Career highlights: Cindi Lightballoon (Arrested Development), Cybill Shepherd’s love interest (The L Word), tragically short-lived cater-waiter gig (Party Down), and on-again, off-again nemesis of those diva Glee kids.

Extra versatility points: Name a show and chances are she’s been on it. Her repertoire of guest-star roles includes, but is not limited to: 7th Heaven, Felicity, The West Wing, Desperate Housewives, Friends, Dawson’s Creek, Weeds, Boston Legal, Gilmore Girls, Criminal Minds, Psych, and Monk.
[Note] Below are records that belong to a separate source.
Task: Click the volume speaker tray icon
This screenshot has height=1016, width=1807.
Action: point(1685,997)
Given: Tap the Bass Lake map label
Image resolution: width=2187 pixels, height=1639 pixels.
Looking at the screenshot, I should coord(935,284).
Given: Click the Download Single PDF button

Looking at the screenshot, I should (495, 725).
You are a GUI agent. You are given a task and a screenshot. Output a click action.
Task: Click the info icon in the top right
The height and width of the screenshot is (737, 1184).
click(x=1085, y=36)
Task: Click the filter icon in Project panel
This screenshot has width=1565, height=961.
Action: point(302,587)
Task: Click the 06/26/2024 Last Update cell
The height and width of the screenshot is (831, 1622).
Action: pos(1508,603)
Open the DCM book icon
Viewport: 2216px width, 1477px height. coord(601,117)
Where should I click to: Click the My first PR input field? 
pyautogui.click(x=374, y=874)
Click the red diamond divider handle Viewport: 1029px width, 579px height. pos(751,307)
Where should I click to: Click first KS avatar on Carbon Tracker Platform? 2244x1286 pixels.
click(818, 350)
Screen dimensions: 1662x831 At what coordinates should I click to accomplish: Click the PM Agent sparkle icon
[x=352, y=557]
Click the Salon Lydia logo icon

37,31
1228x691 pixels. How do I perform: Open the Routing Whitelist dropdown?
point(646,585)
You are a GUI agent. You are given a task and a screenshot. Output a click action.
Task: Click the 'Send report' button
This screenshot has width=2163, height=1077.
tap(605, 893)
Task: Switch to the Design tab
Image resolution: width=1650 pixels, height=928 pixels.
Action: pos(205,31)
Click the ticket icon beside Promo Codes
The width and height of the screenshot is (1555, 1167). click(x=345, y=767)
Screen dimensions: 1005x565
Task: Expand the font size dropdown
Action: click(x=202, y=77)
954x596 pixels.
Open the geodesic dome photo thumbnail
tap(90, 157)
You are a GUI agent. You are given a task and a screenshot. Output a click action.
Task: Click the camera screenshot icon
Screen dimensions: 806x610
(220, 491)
OK, fine, we guess we won’t leave out that she’s also had a reoccurring spot on Two and a Half Men since 2004.

Megan Mullally

It made sense to put Mullally next to Lynch on this list, given the similarities in their resumes (iconic TV nemeses/serial guest-stars); in fact, Mullally became Lynch’s replacement after she left Party Down in Season 2.

Career highlights: Eight years torturing her boss, staff, and friends on Will & Grace, the “Chief” on Childrens Hospital, and playing evil ex-wife to real-life husband Nick Offerman on Parks & Rec.

Extra versatility points: As Mullally admitted to Conan O’Brien this past March, she just can’t say no to a job, which helps account for her massive list of guest spots, including Happy Endings, 30 Rock, 3rd Rock From the Sun, Seinfeld, How I Met Your Mother, My Life and Times, Wings, Frasier, Batman, and Murder, She Wrote. Now here’s a question: who wins between Mullally and Lynch in the best guest star of all time category?

Pamela Adlon

Playing a 13-year-old boy while starring on Californication goes down as one of TV’s most incredible acts of versatility, in our book.

Career highlights: Voice of Bobby Hill (King of the Hill), playing Marcy Runkle on Californication and Pamela, the woman Louis C.K. just won’t give up on.

Extra versatility points: She also has a considerable repertoire of children’s cartoon work in her past, including a gig as Spinelli on Recess !

Edie Falco

Edie Falco has demonstrated the many vicissitudes of playing a hardass over the past decade, making Carmela Soprano vs. Nurse Jackie a fun game (the winner in a fight according to Falco would apparently be Carmela due to her “serious firepower”).

Career highlights: Correctional officer Diane Whittlesey (Oz), six years as the First Lady of the New Jersey mob, and one of the most complicated medical-drama leads to ever hit the small screen (Nurse Jackie).

Extra versatility points: Her stint as Jack Donaghy’s girlfriend C.C. makes her one of the nicest people to ever appear in 30 Rockverse

Lisa Kudrow

Are you a Ross, Rachel, Phoebe, Monica, Chandler, or Joey? When a character becomes a personality type, it means that somewhere, in the future, an actor or actress is being typecast. Which is why even Friends haters have to give Kudrow props for defying the odds and reinventing herself in the most un-sitcomy ways possible.

Career highlights: 10 years as the quirkiest, most sexually enlightened friend, star of the adulated yet short-lived The Comeback, and medical revolutionary on Web Therapy.

Extra versatility points: Kudrow experimented on the web before every celebrity was doing it.

Maya Rudolph

We’ve enjoyed Maya Rudolph in recent films like Bridesmaids and Friends with Kids, but it’s on the small screen where she’s wackiest, and therefore where we love her the most.

Career highlights: Member of arguably the best female cast SNL has seen and pop star turned talk-show host on Up All Night — a role critics have lauded as being a watershed in breaking down the “Black Best Friend” archetype.

Extra versatility points: From Donatella Versace and Paris Hilton to Beyonce (see above), Rudolph has proven herself a master of celebrity impressions. Also, this woman can croon a real bad national anthem.

Alison Brie

She may be less seasoned than most of the actresses on this list, but we’re giving her a spot for adeptly juggling roles on two of TV’s best shows.

Career highlights: Furnishing some depth beneath the burnished exteriors of Trudy Campbell (Mad Men) and Annie Edison (Community).

Extra versatility points: The woman can Charleston and do a world-class freak-out (or as Jeff Winger put it: “acting like a little school girl and not in a hot way”).